§ YOUR OBJECTIVE
From the records, pick out and copy each line containing "screenshot".

§ DATA FOR THE TASK

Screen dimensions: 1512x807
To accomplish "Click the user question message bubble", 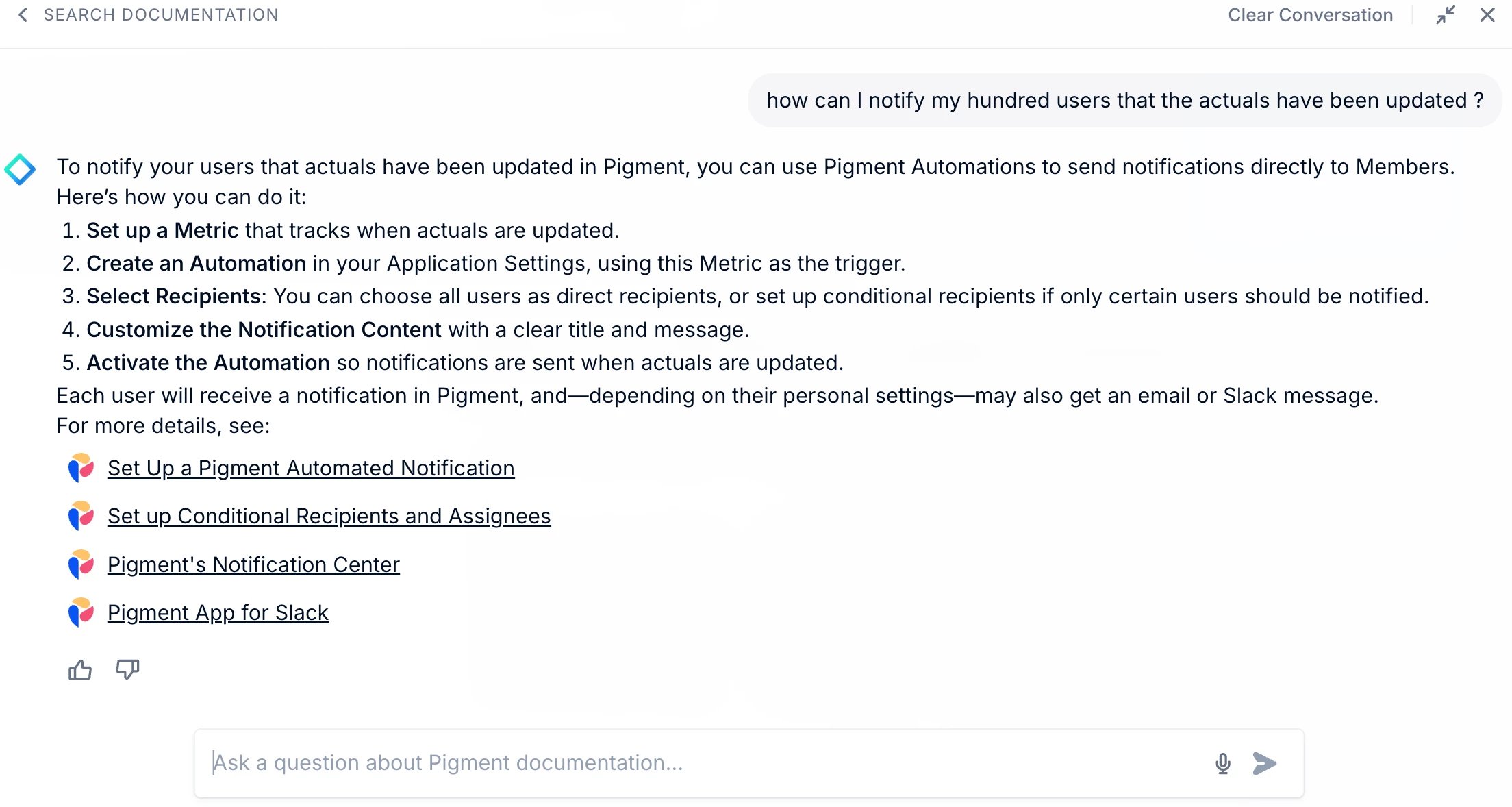I will point(1124,101).
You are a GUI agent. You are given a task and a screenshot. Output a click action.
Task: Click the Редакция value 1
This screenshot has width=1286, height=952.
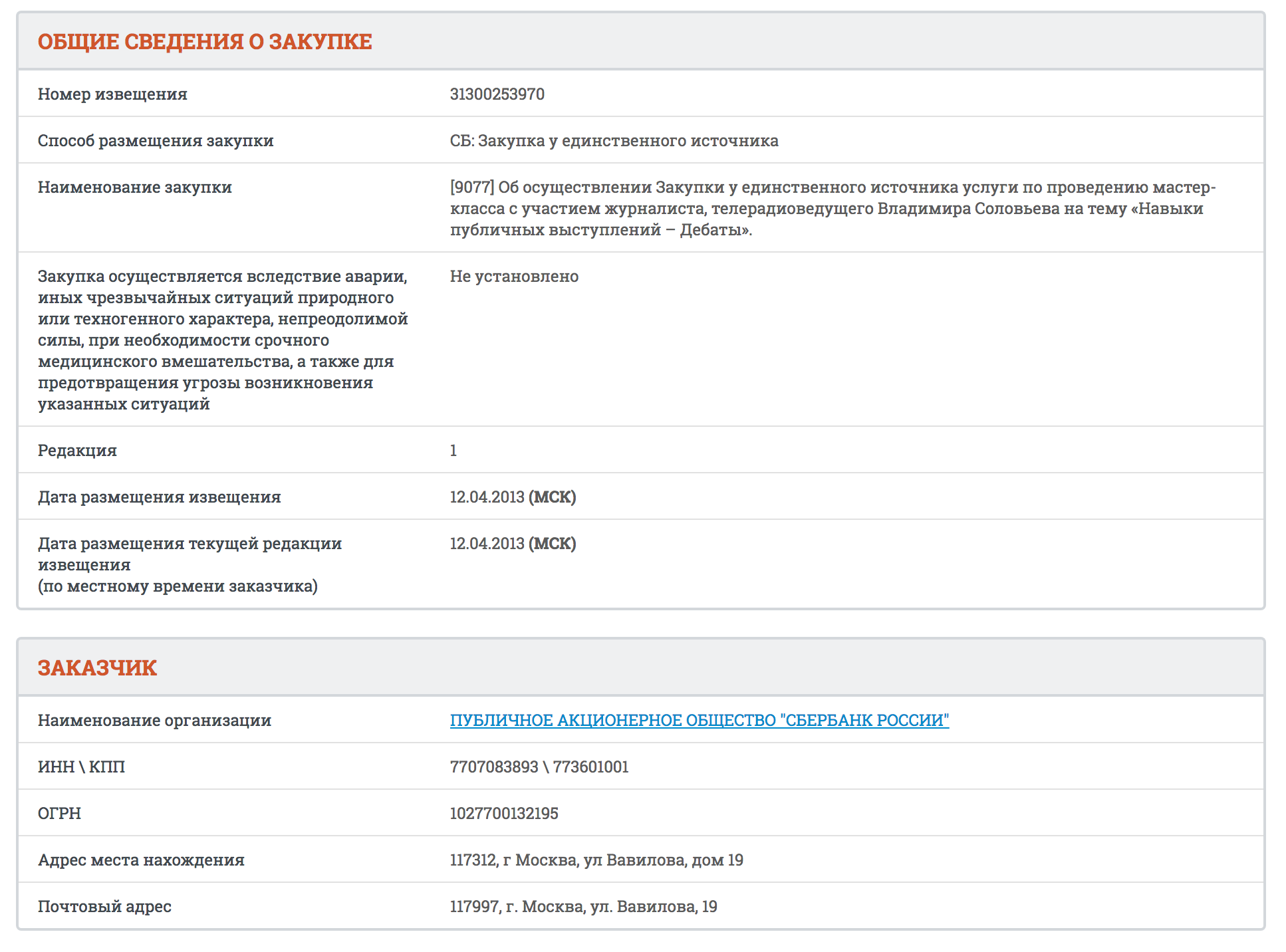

§ EXERCISE ANSWER
You are a GUI agent. You are given a task and a screenshot. Output a click action.
This screenshot has width=1286, height=952.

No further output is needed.